DENVER — With just two hours to go before his first game with his new team, Allen Iverson, who had just arrived in Colorado from Philadelphia, interrupted his trip to the training room. He put off a rushed physical that he was already late for so he could thank DerMarr Johnson, the player who for his first 12 games of the season wore No. 3 for the Denver Nuggets.
Johnson gave the 3 up so Iverson could continue to wear the number he made famous for the first 10 seasons of his career.
“I’d rather him have it than I,” said Johnson, a reserve forward who now will wear No. 8. “I was thinking about having to give it up as soon as they started talking about [the trade from the 76ers].”
Often players buy numbers from teammates. But not in this case.
“That man doesn’t have to give me nothing for that,” said Johnson, a District native. “He’s earned whatever he wants.”

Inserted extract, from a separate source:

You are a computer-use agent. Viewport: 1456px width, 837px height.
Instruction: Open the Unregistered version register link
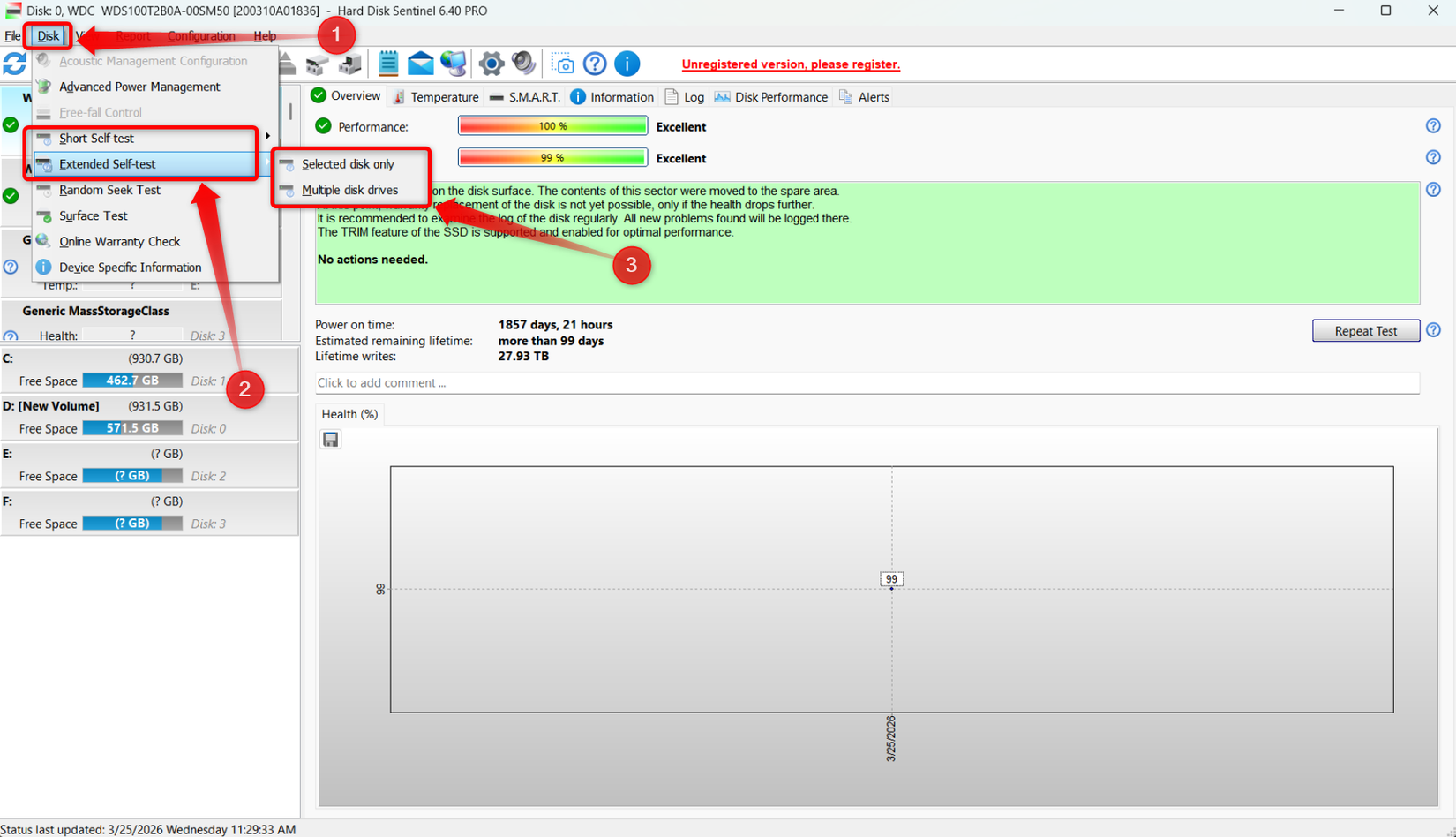pos(790,64)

In Denver, which was blanketed by more than 20 inches of snow, members of the Nuggets organization and fan base are looking at Iverson as an early Christmas present. The four-time scoring champion and seven-time All Star was traded here earlier in the week in exchange for point guard Andre Miller, forward Joe Smith and two first-round picks in next summer’s draft.
In Iverson, Denver inherits an icon. More responsible than any other player for the hip-hop image that the NBA has embraced, Iverson might be the closest thing in the league to a rock star.
Last night Iverson came off the bench with 3:25 left in the first quarter. He was greeted by a standing ovation that lasted for a little more than a minute as he replaced diminutive Earl Boykins. By halftime Iverson had seven points and three assists. He finished with 22 points and 10 assists in 39 minutes, but the shorthanded Nuggets lost to the Kings 101-96.
As he left the floor following an interview with ESPN, he was cheered loudly again, and blew a kiss to his new adoring fans as he exited to the press room.
Demand for his jersey already is high here. However, a snowstorm that shut down the city forced a plane with more than 2,000 Iverson Nuggets jerseys to be re-routed from a Reebok factory back east to Kentucky.
“Hopefully we’ll get them tomorrow, but it looks like they’ll probably get here by Tuesday,” a retail spokesperson said before the game. “We got flooded with Internet requests for them and call-ins. The phone has been ringing off the hook ever since the trade.”
Phil Mitchell, 40, an emergency room physician in Littleton, Colo., attended the game last night with his 6-year-old daughter Caley who, decked out in Carmelo Anthony’s white and powder-blue No. 15 jersey, eagerly awaited the emergence of the new superstar in town.
Naysayers already contend that Anthony and Iverson — who rank first and second in the league with 31.6 and 31.2 points a game, respectively — cannot coexist. But none of that negativity hovered in Pepsi Center.
“I think this is the difference that this team needed,” Mitchell said. “There aren’t that many superstars in the league, real superstars who are guys of this caliber. Carmelo is one and now they’re bringing in an established guy like Iverson. I think it immediately turns this team into a championship-caliber team. The Nuggets have two powerhouse players.”
Mitchell, a native of South Jersey, grew up a Philadelphia 76ers fan.